Investigado, Jucá diz que governo Temer está “salvando o Brasil”

Presidente nacional da sigla, senador Romero Jucá, defendeu nesta terça-feira, 8, a aprovação da PEC 55, que congela por 20 anos os gastos primários do governo, indexando-os à inflação; "Adversários dirão que estamos tirando direitos, mas estamos salvando o Brasil", afirmou em encontro do PMDB; para Jucá, que é líder do governo Temer no Senado, o projeto será aprovado "mais tranquilamente do que na Câmara", onde teve ampla maioria; flagrado propondo pacto para "estancar a sangria" da Lava Jato, que incluía saída da presidente Dilma Rousseff, Jucá disse que o PMDB vai ser uma força transformadora para o país; "Temos um presidente que, colocado pelo destino onde está, tem missão de reconstruir rumos do País"

CPI do Futebol realiza reunião secreta para divulgação aos membros da documentação de caráter sigiloso em poder da CPI. Em pronunciamento, relator da CPI do Futebol, senador Romero Jucá (PMDB-RR) Foto: Roque de Sá/Agência Senado.
CPI do Futebol realiza reunião secreta para divulgação aos membros da documentação de caráter sigiloso em poder da CPI. Em pronunciamento, relator da CPI do Futebol, senador Romero Jucá (PMDB-RR) Foto: Roque de Sá/Agência Senado. (Foto: Aquiles Lins)

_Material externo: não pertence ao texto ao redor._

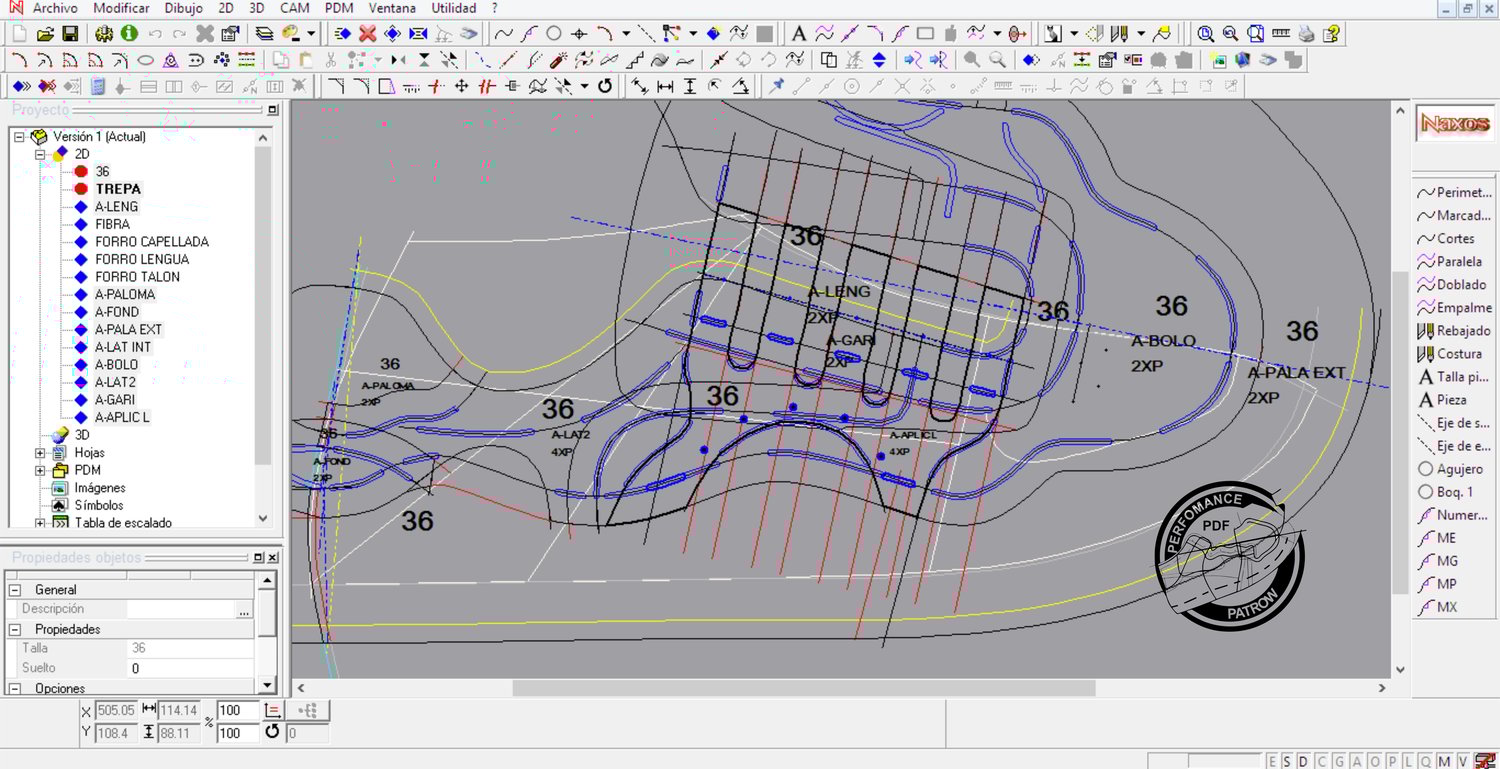Open the Utilidad menu

tap(453, 8)
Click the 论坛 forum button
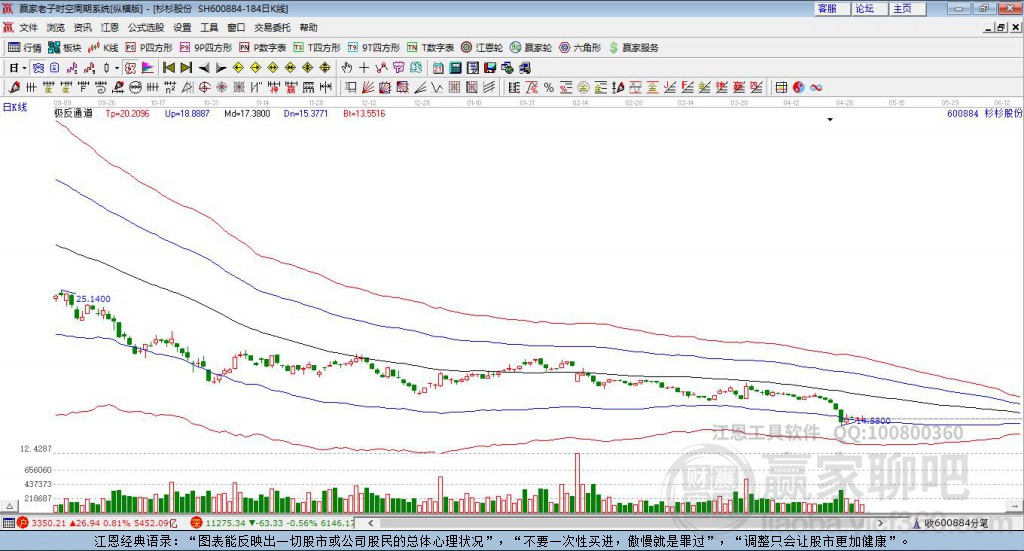Screen dimensions: 1024x551 [x=864, y=8]
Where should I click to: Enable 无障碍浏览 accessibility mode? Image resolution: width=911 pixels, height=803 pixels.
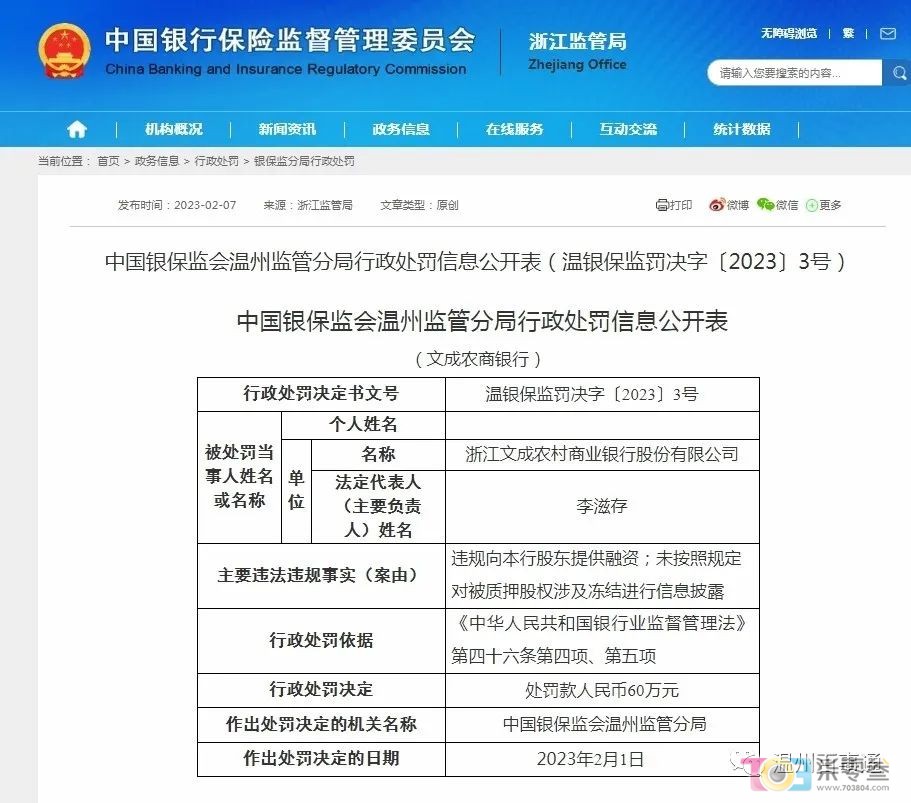point(788,34)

247 - Investigado pelo Supremo Tribunal Federal após revelar um pacto para "estancar a sangria" da Lava Jato, o senador Romero Jucá (PMDB-RO), líder do governo no Senado, defendeu nesta terça-feira, 8, a aprovação da PEC 55, que congela por 20 anos os gastos primários do governo, indexando-os à inflação. 

"Adversários dirão que estamos tirando direitos, mas estamos salvando o Brasil", afirmou, em encontro do PMDB. Jucá disse que o projeto será aprovado "mais tranquilamente do que na Câmara", onde teve ampla maioria.

Jucá, que é presidente nacional do PMDB, disse que o partido ser uma força transformadora para o país. "Temos um presidente que, colocado pelo destino onde está, tem missão de reconstruir rumos do País", completou. "Temos obrigação de terminar o governo Temer com o PMDB maior do que entrou".

Ele disse que a meta é transformar o PMDB em uma legenda profissional e que gastará o que for preciso para fazer do partido uma "força transformadora". "Não quero ter grande saldo bancário nas contas (do partido), quero ter gente nas ruas", completou.